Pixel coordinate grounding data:
====================

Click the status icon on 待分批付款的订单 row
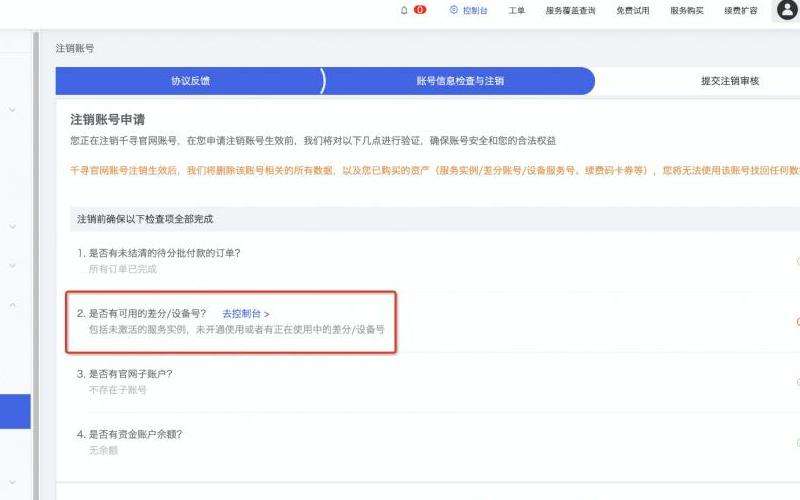The image size is (800, 500). [x=797, y=260]
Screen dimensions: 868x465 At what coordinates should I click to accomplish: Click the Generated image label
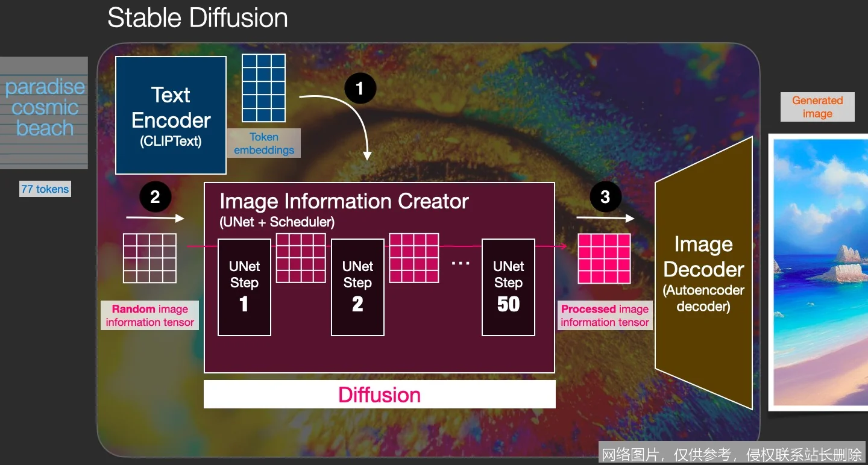817,106
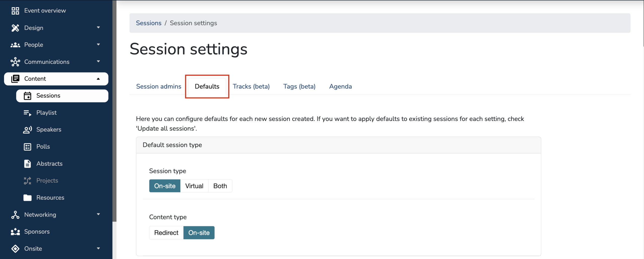Set content type to Redirect
The width and height of the screenshot is (644, 259).
pos(166,233)

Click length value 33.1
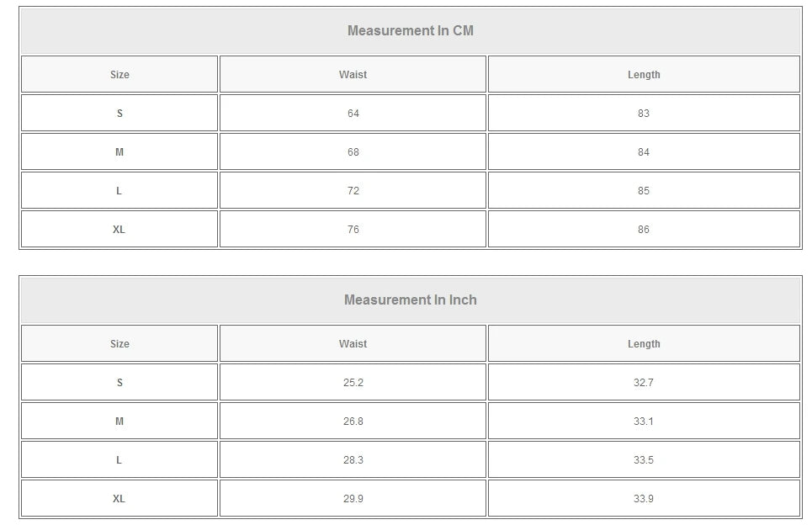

====================

→ WHAT TO DO
Copy all the entries word for word. Omit any pictures.

→ PROBLEM SOLUTION
Click the status icon on 待分批付款的订单 row
The image size is (800, 500). [x=797, y=260]
Screen dimensions: 868x465 At what coordinates should I click to accomplish: Click the Generated image label
817,106
Set content type to Redirect
The width and height of the screenshot is (644, 259).
pos(166,233)

Click length value 33.1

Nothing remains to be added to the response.